US Coins

U.S. Navy medal to be issued in bronze on August 8

A 38.1-millimeter, or 1.5-inch, bronze version of the U.S. Navy medal will be offered by the U.S. Mint beginning Aug. 8.

Images courtesy of the U.S. Mint.

The bronze version of the U.S. Navy medal is scheduled to be offered by the U.S. Mint beginning at noon Eastern Time Aug. 8.

The Matte Finish medal, which has no mintage limit, will be retailed at $20 per medal.

The bronze medal, composed of a homogenous alloy of 95% copper and 5% zinc, becomes part of the U.S. Mint’s ongoing medal catalog.

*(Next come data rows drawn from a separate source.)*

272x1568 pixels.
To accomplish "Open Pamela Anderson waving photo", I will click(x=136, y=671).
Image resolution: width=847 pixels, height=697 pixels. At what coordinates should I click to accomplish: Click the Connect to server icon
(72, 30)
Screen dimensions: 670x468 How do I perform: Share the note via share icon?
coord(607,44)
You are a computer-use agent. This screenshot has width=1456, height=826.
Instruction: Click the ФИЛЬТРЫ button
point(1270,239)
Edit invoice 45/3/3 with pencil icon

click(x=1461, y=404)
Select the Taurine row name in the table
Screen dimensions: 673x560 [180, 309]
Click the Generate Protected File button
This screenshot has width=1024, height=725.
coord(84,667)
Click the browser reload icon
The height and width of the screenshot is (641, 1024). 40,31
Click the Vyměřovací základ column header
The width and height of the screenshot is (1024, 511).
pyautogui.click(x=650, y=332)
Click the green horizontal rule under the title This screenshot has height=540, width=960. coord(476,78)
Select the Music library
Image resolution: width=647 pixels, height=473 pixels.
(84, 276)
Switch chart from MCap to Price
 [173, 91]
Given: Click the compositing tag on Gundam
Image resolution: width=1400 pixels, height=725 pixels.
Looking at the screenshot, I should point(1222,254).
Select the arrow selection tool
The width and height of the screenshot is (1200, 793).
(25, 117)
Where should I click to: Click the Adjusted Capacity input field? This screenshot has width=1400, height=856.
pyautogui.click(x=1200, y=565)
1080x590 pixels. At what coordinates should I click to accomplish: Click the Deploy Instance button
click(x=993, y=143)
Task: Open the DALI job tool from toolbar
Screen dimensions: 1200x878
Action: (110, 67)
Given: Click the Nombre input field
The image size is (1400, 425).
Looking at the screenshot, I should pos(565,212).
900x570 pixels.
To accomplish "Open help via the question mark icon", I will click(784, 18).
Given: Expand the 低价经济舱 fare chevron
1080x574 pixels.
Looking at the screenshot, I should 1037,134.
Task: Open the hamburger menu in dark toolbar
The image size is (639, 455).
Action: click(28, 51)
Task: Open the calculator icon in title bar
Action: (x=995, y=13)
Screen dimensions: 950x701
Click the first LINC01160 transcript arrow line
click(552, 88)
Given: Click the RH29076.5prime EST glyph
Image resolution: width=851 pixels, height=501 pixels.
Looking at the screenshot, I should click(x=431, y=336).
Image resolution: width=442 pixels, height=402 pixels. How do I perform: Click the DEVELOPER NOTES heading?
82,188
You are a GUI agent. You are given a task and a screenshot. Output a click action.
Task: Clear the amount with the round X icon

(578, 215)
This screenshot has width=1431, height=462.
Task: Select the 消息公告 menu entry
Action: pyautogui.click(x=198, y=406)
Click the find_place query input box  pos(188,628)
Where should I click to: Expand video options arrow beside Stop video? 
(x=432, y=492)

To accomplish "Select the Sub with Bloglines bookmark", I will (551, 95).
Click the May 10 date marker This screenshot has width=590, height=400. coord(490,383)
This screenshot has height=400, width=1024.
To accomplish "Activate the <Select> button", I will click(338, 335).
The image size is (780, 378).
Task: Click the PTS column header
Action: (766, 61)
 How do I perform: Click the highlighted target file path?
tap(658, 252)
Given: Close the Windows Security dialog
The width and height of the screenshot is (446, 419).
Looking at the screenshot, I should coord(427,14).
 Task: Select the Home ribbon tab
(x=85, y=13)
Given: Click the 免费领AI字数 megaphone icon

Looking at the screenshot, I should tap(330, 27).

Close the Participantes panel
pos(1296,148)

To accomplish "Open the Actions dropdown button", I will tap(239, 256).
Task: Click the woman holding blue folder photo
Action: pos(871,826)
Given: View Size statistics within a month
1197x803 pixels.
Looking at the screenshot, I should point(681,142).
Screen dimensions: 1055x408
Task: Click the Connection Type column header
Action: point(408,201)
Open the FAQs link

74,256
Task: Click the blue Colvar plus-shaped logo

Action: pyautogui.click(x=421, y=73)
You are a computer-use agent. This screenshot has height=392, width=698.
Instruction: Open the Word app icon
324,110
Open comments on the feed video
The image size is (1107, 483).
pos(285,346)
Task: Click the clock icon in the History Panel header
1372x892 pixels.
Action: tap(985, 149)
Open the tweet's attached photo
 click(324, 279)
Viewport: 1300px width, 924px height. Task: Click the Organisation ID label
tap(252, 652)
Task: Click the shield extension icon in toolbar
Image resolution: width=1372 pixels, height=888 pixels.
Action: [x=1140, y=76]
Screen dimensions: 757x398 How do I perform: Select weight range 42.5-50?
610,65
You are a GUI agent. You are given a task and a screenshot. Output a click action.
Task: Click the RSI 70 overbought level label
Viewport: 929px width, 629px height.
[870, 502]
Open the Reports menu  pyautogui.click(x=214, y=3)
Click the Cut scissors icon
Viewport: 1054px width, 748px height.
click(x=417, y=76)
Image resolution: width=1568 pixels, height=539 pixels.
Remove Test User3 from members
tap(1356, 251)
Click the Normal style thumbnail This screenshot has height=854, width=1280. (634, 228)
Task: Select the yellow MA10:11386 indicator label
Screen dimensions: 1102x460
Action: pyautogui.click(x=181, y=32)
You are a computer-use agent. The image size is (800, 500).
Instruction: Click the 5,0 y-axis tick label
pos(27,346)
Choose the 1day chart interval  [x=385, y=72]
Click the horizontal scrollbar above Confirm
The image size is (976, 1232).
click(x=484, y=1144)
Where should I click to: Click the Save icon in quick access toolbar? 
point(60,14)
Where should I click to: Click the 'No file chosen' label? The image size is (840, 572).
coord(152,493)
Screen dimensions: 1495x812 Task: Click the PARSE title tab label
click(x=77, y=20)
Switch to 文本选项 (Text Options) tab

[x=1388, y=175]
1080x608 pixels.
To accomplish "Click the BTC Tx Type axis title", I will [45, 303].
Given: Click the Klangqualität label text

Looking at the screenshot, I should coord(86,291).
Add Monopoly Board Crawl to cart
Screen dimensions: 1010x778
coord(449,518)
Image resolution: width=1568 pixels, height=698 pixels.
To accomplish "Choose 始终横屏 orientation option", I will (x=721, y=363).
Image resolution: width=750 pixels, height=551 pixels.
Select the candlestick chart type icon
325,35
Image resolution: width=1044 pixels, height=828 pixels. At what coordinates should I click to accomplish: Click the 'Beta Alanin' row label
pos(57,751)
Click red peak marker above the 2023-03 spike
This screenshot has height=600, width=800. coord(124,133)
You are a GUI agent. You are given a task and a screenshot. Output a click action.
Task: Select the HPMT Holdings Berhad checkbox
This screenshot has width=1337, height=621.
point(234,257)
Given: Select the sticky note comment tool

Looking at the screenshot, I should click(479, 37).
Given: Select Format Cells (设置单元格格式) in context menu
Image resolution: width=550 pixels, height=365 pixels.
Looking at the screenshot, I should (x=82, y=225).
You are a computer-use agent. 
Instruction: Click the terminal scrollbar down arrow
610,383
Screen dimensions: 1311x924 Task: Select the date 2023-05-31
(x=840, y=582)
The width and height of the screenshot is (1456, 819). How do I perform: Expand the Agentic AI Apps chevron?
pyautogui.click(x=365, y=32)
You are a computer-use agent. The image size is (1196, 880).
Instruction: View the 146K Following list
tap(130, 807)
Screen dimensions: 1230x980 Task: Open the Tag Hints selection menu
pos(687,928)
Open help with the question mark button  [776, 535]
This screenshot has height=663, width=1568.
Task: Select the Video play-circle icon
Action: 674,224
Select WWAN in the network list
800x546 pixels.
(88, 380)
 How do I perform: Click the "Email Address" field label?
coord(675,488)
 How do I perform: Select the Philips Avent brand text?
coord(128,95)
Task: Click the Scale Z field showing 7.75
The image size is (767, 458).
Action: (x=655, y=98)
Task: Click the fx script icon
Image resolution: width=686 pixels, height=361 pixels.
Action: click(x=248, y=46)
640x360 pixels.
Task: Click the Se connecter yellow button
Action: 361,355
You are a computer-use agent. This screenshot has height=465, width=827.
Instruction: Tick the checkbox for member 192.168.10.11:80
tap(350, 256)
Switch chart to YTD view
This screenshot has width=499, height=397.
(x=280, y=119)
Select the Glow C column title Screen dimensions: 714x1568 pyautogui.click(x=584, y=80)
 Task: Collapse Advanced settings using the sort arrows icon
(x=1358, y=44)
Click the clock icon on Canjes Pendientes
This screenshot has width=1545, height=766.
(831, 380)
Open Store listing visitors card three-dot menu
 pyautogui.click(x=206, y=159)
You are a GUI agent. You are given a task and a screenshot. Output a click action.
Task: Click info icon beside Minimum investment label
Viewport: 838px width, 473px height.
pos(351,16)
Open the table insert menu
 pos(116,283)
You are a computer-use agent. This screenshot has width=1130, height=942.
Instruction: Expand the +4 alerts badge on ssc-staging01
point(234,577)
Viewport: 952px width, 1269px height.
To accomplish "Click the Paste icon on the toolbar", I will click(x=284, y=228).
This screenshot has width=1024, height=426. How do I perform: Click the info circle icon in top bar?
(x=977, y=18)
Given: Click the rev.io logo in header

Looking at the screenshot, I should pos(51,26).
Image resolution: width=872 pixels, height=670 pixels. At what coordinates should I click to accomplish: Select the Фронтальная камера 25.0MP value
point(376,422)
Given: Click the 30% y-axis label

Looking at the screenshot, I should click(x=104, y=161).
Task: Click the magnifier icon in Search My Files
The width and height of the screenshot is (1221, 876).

The obverse and reverse designs for the 38.1-millimeter bronze medal are the same as those used for the limited-edition 50.8-millimeter, or 2.5-inch, Matte Finish 2.5-ounce .999 fine silver medal that sold out in March at $160 per medal.

A 40.6-millimeter, or 1.598-inch, Matte Finish Navy 1-ounce .999 fine silver medal with the same designs (which is also a catalog medal with no mintage restrictions) will be offered beginning July 17 starting at $75, though the price is subject to change depending on the spot price of silver.

The obverse design for all three U.S. Navy medal versions depicts the U.S. Navy destroyer John Paul Jones traversing the ocean waters. A three-masted vessel appears in the right background. In the field above the masted vessel is the inscription DON’T GIVE / UP THE / SHIP.

The reverse features a line of five sailors manning the rail with the ship’s American flag raised on a pole.

The obverse was designed by Donna Weaver, a retired U.S. Mint sculptor-engraver who is currently a designer for the Mint’s Artistic Infusion Program, and sculpted by U.S. Mint Medallic Artist Jay M. Kushwara.

Weaver’s designer’s initials, DW, appear in the field below and left of the wake made by the destroyer. Those of Kushwara, JMK, appear in the right field below the sailing vessel in the background.

The reverse was designed by AIP designer Steve Ferris and sculpted by U.S. Mint Medallic Artist John P. McGraw. Ferris’ initials, SF, appear in the left field in front of the first of the five sailors. McGraw’s initials, JPM, appear to the left of the five-pointed star separating the inscriptions of COURAGE and COMMITMENT.